* [AIM OF THE EXERCISE]: The line containing "You are a GUI" and every line after it, through the end of the records below: repeat them exactly, nothing more.

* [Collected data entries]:

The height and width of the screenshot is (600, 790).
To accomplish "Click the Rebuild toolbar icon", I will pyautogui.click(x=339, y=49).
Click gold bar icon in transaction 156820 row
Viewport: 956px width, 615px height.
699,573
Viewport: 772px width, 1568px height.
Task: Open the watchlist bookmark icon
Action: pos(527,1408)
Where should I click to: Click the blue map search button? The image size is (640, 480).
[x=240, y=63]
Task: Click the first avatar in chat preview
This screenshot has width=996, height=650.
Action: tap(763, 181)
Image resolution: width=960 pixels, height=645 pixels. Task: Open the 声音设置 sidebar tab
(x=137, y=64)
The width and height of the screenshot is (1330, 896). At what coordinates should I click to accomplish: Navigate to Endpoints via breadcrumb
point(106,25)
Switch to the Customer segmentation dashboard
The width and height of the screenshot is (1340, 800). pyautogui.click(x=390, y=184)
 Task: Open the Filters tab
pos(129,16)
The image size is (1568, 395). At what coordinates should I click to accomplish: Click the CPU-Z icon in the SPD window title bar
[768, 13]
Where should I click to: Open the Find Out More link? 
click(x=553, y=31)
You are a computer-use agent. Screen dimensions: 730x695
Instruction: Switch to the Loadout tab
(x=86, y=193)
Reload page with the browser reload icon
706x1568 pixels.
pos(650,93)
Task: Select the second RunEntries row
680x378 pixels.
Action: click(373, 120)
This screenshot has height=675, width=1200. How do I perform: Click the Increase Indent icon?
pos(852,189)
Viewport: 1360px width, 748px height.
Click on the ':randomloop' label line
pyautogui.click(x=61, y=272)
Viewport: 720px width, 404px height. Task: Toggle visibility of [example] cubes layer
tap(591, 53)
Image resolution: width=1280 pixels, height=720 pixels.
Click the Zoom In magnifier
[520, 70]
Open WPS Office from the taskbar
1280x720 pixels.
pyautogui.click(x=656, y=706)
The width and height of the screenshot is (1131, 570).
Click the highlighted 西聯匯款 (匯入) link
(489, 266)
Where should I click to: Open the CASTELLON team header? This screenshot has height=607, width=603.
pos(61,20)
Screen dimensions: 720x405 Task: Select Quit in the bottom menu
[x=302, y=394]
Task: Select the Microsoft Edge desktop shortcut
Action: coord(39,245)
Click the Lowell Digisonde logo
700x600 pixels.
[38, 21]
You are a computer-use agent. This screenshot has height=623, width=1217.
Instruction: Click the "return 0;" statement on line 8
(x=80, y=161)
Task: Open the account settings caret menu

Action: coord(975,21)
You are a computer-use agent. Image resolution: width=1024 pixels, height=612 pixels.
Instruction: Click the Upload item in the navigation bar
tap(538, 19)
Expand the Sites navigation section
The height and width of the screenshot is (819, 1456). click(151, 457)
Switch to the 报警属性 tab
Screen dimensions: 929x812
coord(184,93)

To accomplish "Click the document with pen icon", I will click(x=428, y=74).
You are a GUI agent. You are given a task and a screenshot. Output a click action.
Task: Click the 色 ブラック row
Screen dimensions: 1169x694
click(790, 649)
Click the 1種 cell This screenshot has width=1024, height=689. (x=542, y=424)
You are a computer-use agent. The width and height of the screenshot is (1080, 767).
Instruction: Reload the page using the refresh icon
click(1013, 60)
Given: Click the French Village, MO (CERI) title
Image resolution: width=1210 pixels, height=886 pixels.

* [SOLUTION TO THIS TASK]:
You are a GUI agent. You are given a task and a screenshot. Output a click action.
Task: Click the 色 ブラック row
Screen dimensions: 1169x694
click(790, 649)
Click the 1種 cell This screenshot has width=1024, height=689. (x=542, y=424)
You are a computer-use agent. The width and height of the screenshot is (1080, 767).
Instruction: Reload the page using the refresh icon
click(1013, 60)
Given: Click the French Village, MO (CERI) title
Image resolution: width=1210 pixels, height=886 pixels.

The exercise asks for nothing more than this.